Forty-one cases of child sexual exploitation in Doncaster have been reported to police in just five months, according to new figures.
In the wake of last year’s independent Jay report – which revealed at least 1,400 children had been sexually abused in Rotherham over 16 years – Doncaster police said they had received 41 reports about child sexual exploitation (CSE) related offences.
A South Yorkshire Police spokesman said tackling CSE offences in Doncaster and across the region was a ‘priority’ for the force.
He said: “We are now operating with a deeper understanding of child sexual exploitation.
“We are acutely aware of the grooming process and the impact it has on a child. It leads the victim to view the behaviour as normal and not recognise themselves as victims.
“The cruel process used by groomers encourages the victims to return to them – this is not consent and will not be deemed as such by South Yorkshire Police.
“We treat child sexual exploitation with the utmost sensitivity and would urge anyone who has concerns about a child who could be at risk to come forward.

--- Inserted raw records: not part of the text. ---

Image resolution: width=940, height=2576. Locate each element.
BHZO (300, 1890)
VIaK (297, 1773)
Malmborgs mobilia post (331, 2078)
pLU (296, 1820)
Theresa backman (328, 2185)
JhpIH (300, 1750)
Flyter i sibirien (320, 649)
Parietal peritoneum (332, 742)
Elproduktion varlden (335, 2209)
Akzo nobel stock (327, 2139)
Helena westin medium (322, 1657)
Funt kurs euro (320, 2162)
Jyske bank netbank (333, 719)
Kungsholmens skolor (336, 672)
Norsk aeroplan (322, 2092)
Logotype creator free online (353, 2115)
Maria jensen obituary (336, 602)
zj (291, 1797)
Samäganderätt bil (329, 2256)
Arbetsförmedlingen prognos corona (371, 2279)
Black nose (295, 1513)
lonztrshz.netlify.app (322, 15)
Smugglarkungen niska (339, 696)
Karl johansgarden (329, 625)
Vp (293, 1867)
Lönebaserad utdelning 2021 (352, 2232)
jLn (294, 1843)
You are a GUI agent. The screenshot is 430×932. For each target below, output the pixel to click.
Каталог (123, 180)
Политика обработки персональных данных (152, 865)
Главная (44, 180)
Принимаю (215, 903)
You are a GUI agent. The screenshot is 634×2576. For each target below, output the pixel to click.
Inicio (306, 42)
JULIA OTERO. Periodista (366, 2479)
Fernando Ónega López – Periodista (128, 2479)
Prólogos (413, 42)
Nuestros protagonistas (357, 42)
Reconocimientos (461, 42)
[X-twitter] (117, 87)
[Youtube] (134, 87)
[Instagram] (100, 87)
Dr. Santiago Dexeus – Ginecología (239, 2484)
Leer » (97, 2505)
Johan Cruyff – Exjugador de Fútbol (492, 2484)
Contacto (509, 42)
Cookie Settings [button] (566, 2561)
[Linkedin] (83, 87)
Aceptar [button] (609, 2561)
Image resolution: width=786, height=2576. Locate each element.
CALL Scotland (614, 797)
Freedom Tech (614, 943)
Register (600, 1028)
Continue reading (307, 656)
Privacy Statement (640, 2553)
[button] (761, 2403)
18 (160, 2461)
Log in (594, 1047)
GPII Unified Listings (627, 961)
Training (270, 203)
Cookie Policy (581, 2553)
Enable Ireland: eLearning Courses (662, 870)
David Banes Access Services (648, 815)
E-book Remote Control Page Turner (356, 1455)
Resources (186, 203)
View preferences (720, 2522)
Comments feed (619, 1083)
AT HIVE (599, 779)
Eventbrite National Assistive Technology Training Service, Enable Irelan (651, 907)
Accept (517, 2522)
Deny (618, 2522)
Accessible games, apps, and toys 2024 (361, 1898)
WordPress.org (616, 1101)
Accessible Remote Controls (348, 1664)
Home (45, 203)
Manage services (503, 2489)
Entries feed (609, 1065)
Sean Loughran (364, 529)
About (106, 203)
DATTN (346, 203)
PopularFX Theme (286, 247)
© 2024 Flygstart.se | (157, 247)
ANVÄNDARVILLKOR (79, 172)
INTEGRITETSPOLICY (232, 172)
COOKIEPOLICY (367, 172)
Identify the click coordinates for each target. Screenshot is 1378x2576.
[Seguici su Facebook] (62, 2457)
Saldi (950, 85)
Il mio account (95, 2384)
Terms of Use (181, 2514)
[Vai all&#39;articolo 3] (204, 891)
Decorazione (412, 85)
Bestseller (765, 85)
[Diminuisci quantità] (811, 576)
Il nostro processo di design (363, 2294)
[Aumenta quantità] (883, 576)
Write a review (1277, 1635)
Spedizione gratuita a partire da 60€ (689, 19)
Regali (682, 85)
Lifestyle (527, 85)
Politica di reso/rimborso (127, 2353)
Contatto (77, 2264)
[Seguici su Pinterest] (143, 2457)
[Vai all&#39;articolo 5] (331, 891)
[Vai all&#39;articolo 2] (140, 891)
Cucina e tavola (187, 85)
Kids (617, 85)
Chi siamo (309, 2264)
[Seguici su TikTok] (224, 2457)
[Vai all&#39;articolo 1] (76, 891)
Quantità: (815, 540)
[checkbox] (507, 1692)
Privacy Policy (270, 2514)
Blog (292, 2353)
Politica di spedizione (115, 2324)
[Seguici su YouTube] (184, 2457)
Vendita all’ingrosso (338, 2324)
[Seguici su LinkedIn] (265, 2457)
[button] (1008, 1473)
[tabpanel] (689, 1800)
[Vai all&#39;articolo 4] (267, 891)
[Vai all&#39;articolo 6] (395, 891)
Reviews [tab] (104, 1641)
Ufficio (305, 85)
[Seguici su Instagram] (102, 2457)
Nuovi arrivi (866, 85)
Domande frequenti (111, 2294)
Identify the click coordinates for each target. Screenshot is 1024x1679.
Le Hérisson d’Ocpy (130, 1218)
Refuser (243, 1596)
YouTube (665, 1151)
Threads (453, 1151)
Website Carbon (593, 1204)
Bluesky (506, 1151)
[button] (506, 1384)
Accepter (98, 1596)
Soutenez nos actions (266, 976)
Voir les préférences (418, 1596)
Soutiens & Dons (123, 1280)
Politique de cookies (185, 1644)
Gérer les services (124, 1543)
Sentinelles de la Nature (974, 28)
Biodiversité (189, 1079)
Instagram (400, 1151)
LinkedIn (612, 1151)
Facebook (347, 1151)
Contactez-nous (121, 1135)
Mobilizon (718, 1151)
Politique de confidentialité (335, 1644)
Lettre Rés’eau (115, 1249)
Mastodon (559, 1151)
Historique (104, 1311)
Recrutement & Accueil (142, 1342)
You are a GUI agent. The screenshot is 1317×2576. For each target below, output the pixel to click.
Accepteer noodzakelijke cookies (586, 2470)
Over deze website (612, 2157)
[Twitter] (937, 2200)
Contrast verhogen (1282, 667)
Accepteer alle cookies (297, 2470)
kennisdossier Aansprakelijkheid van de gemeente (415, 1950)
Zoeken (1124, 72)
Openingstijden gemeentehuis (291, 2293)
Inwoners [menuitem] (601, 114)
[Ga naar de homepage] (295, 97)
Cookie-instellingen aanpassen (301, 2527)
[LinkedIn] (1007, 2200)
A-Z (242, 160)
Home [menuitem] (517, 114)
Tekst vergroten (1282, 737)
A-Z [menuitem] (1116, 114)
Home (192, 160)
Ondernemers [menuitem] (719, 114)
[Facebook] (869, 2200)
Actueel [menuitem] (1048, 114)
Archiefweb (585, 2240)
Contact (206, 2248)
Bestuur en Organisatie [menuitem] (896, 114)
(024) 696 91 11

“We want to encourage and empower them to come forward to report the dreadful crimes committed against them in the confidence that they will be listened to, they will be taken seriously, and that support and care is available.”
The reports were made between the publication of the report last August and the end of January.
The figures come as Doncaster Council members were due to discuss the authority’s strategy for tackling CSE at a meeting today.
A report due to go before councillors says 15 CSE prosecutions have been made in Doncaster since January 2014.
In addition, the report states that between January 1 and November 26, last year, the council received 170 ‘sexual exploitation’ referrals, with 123 now classed as ‘closed’.
However, the council also admits the number of referrals made ‘does not fully reflect the incidence of CSE in the area’.
The authority has stated it expects to receive more referrals as data and intelligence improves and its outreach work enables the community to become more confident in ‘recognising and reporting risk’.
No-one from the authority or Doncaster Children’s Trust was available for comment.